An officer that pulls you over has the opportunity to interact with you. While the stop may be a pretext to question you, if in fact the officer observed a traffic infraction, the officer may make the stop irregardless of the alternative reason for making the stop. However, the officer cannot selectively enforce a traffic law (e.g., based on racial profiling), which may be deemed to deny one equal protection under the Fourteenth Amendment, as a pretext for the stop. This is very hard to prove and is very case specific. However, if the officer did not actually observe a traffic violation, as an in-car video may show, then all evidence discovered subsequent to the search may be suppressed and your case dismissed.
Investigative Stops.

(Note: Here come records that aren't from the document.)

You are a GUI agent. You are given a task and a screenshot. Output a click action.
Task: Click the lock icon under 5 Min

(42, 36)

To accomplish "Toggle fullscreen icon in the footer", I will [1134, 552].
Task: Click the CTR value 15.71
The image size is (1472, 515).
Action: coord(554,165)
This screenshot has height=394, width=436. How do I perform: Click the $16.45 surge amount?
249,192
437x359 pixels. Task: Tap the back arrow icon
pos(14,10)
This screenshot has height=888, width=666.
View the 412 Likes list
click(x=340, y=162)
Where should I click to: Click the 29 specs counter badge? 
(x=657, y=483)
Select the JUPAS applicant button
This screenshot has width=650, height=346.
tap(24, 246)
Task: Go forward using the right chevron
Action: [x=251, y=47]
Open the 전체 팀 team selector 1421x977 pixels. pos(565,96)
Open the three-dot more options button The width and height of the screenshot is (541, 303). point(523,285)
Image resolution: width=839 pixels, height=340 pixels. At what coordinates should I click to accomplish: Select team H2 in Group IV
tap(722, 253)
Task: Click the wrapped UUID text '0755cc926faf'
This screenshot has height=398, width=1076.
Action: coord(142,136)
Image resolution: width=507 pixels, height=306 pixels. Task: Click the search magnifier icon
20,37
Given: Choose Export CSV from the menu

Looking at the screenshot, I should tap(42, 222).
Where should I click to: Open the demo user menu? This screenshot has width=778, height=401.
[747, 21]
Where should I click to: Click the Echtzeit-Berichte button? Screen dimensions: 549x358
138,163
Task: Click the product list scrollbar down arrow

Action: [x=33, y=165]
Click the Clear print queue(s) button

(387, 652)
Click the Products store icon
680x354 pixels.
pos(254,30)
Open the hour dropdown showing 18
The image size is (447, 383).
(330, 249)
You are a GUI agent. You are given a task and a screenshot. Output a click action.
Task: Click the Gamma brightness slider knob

An officer who suspects that a driver is engaged in criminal activity may lack probable cause for an arrest, but it may be enough to engage in what is known as an “investigative stop”. For example, the police may have received a credible tip that a drug deal is about to occur, or someone is transporting contraband in a vehicle. Even if the officer lacks probable cause to arrest or search the motorist, the officer can stop and temporarily detain the motorist to investigate further if “there is articulable suspicion that a person has committed or is about to commit a crime.” People v Shabaz, 424 Mich 42, 57, 378 NW2d 451 (1985) (citing Terry v Ohio, 392 US 1 (1968)). This means that an officer can stop and temporarily detain a driver even where no traffic violation has occurred and where the officer does not have probable cause to arrest the driver, provided that the officer has a reasonably articulable suspicion of criminal activity.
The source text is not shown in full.